§ DATASET EXCERPTS:
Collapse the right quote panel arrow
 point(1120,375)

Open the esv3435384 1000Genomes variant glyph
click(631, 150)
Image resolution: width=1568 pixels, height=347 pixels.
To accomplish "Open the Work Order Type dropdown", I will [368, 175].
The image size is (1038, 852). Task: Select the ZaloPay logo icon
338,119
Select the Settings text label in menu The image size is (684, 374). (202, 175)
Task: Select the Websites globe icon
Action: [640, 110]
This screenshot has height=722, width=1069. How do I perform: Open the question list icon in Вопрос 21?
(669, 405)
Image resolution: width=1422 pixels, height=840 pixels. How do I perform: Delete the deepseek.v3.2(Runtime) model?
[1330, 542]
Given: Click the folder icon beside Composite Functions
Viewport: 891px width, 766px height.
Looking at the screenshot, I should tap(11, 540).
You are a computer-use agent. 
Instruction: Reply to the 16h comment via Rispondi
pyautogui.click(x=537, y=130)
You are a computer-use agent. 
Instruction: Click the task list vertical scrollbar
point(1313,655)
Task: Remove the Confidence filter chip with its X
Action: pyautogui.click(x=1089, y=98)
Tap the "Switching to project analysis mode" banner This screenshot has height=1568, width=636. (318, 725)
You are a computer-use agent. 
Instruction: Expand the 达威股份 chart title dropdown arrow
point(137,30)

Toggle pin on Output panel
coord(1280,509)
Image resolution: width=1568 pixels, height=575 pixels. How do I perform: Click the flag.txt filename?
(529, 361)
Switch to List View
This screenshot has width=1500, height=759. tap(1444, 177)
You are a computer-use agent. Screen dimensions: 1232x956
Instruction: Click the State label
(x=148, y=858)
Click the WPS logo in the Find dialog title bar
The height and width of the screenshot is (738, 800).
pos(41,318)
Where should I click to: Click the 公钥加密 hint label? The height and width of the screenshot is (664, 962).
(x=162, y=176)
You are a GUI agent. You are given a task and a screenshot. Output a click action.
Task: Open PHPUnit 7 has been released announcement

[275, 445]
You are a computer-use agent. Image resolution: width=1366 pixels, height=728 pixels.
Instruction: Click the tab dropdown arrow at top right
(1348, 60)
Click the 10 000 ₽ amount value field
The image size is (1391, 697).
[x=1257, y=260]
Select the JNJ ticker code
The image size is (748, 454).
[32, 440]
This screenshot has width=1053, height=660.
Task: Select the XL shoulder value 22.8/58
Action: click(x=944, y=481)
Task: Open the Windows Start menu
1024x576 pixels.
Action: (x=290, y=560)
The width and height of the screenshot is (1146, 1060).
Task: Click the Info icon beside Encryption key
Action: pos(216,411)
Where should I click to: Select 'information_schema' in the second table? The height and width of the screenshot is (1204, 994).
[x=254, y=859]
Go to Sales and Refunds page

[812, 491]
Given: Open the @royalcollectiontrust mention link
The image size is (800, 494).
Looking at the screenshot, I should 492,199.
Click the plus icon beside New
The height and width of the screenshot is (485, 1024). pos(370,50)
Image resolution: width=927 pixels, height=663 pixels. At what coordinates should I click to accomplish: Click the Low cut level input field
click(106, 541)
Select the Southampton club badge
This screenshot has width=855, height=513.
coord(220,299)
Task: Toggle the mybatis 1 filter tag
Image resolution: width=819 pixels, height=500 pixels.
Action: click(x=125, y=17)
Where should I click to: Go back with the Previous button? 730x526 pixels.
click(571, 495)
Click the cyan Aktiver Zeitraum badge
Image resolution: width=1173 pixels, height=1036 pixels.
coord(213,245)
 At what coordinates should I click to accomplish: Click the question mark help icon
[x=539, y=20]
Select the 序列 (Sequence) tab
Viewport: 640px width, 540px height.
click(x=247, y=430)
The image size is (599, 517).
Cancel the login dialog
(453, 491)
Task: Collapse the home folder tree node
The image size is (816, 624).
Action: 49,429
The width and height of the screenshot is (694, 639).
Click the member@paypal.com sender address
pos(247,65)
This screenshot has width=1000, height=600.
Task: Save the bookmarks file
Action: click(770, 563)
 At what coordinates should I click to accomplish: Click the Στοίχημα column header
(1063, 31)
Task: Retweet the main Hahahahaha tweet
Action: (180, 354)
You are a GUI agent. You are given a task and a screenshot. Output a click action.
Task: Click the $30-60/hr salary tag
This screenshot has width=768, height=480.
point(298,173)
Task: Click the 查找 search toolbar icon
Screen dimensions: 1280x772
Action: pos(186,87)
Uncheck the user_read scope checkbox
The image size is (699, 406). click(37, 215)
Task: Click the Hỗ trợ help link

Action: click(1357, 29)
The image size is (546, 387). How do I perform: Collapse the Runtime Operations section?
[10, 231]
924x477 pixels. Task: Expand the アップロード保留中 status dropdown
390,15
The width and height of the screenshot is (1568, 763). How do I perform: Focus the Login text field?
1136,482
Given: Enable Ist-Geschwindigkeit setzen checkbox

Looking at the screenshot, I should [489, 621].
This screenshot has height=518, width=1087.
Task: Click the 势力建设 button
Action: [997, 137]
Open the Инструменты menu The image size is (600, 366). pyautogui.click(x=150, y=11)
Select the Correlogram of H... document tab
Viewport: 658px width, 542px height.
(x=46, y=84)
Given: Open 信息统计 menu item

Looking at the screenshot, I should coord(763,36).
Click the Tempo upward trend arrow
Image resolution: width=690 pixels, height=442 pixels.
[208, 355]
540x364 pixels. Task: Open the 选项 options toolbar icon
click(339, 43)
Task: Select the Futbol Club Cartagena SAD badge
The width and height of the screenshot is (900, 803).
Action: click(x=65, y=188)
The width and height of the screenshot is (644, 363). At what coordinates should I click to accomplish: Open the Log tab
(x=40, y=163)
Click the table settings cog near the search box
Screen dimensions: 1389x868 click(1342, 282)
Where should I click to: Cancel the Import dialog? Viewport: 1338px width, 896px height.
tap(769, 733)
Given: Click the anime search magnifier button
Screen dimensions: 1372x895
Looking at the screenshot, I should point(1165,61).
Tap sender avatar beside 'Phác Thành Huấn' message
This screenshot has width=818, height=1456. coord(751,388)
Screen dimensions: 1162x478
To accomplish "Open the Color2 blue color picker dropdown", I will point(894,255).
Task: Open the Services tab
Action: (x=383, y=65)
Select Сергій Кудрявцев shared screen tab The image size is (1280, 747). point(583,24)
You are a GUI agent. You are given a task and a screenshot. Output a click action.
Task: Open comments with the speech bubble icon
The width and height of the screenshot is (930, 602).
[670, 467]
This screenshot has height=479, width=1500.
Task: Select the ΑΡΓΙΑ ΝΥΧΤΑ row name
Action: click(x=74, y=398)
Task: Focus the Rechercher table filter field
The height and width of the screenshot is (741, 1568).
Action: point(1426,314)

§ YOUR ASSIGNMENT: Count every line in the data that contains the word "folder", then give that count and nothing else.

§ WRITTEN RESPONSE: 2